Görev:
Sayfa metninde "Surp Agop mezar" sözcükleriyle başlayıp "veya teslim alındı." sözcüklerine kadar devam eden bölümü, her iki uç dahil, harfi harfine döndürün.

Sayfa metni:
_ _ _ _

İçeriğe geçmek için "Enter"a basın

Surp Agop mezar kardeşliği

Enis Berberoğlu

13 NİSAN (eski takvimle 31 Mart) 1909 sabahı Taşkışla’daki (bugünkü İTÜ binası) Avcı Taburu ve ardından Hassa Ordusu ayaklandı. İttihatçı subaylar öldürüldü veya teslim alındı.

Erbaş, ‘Şeriat isteriz’ diye sokağa döküldü.

İstanbul’daki azınlık temsilcileri ile İttihatçı şeflerin korkusu ortak, işbirliği kaçınılmazdı:

Ermeni Taşnak partisi yöneticileri ile İttihatçı kadrolar, Ermenilere ait Tokatlıyan Oteli’nde buluştu. Taşnaklar Selimiye’deki isyanı bastırmak üzere 550 kişilik silahlı birlik kurdu.

_ _ _ _

Mevcut veriler:
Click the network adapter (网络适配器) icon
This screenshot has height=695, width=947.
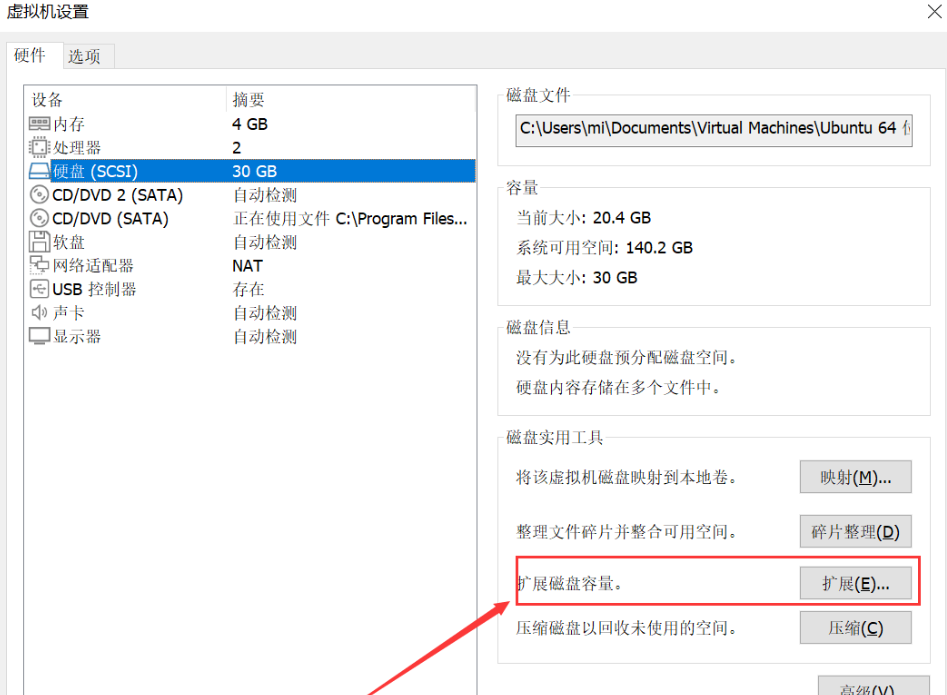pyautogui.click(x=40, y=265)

_ _ _ _

Görevin yanıtı:
Surp Agop mezar kardeşliği

Enis Berberoğlu

13 NİSAN (eski takvimle 31 Mart) 1909 sabahı Taşkışla’daki (bugünkü İTÜ binası) Avcı Taburu ve ardından Hassa Ordusu ayaklandı. İttihatçı subaylar öldürüldü veya teslim alındı.